ATTIVITÀ DA SVOLGERE:
a: Nel testo sulle storie di sport, riscrivi il passo che comincia con le parole "La retorica di" e termina con "difficile non affezionarsi.", sostituendo "tenacia" con "perseveranza".
b: Continua il testo sulle storie di sport e sconfitte, riprendendo subito dopo la sua ultima frase.
:: TESTO FORNITO ::
La retorica di certa letteratura o del cinema di Hollywood vuole che spesso siano state esaltate storie di sport in cui vittorie epiche fossero capaci di valorizzare virtù come la tenacia o la fede incrollabile nei propri mezzi così pubblicizzate in una società competitiva come la nostra ed alle quali alla fine è difficile non affezionarsi.
(https://dostoeskijedintorni.wordpress.com/2018/08/14/favole-dello-sport-2/)
Alcuni hanno scelto di raccontare grandi sconfitte, forse più interessati a far leva su quel segreto senso di rassicurante compiacimento che danno i fallimenti altrui − più sono grandi e maggiore ne è l’effetto consolatorio… −, sentimento comunissimo ma che, stranamente, non ha un nome. È quella singolare forma di curiosità un po’ morbosa e voyeuristica che viene cavalcata per giorni e giorni dai media a caccia di audience nel riportare le notizie di qualche disgrazia. La stessa che in autostrada provoca rallentamenti di per sé inspiegabili solo perché nella corsia a fianco si è verificato un incidente.
Altri ancora (Osvaldo Soriano, per citarne soltanto uno, ma ho in mente anche Sorrentino e il personaggio di Maradona in “Youth”) hanno cercato in certi magnifici ritratti di perdenti il fascino e la poesia della parabola discendente, dell’inappellabilità della sconfitta.
Raramente, almeno che io ricordi, sono state raccontate storie di sport capaci di trarre da una sconfitta esempi di vita così come per le vittorie. Eppure poche vicende come quelle create dallo sport sono in grado di certificare con cronometrica esattezza il fallimento di certe miserie umane.
:::
:: SEZIONE DATI ::
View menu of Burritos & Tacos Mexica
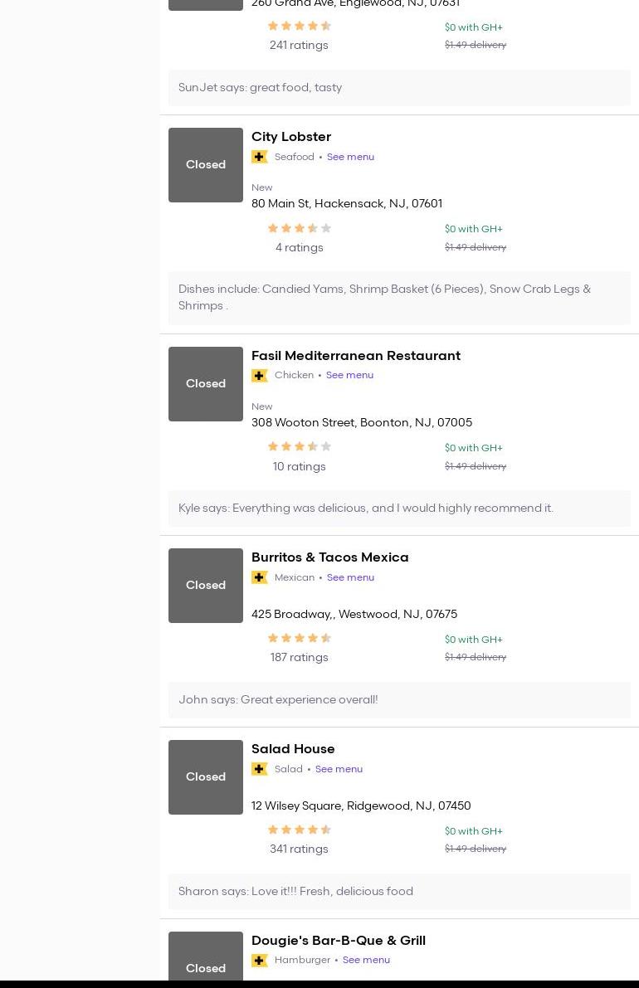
:::
RISPOSTE ALLE CONSEGNE:
a:
La retorica di certa letteratura o del cinema di Hollywood vuole che spesso siano state esaltate storie di sport in cui vittorie epiche fossero capaci di valorizzare virtù come la perseveranza o la fede incrollabile nei propri mezzi così pubblicizzate in una società competitiva come la nostra ed alle quali alla fine è difficile non affezionarsi.

b:
È il caso di quanto è successo ai recenti europei di nuoto di Glasgow alla danese Pernille Blume, oro alle olimpiadi di Rio 2016 nei 50 metri stile libero, molto nota anche per la sua avvenenza. Alla manifestazione europea arriva accreditata di uno straordinario stato di forma ed infatti inizia facendo vincere alla propria nazionale un bronzo nella staffetta 4×100 stile libero grazie ad un tempo personale di 52.83 che è tra le migliori prestazioni stagionali.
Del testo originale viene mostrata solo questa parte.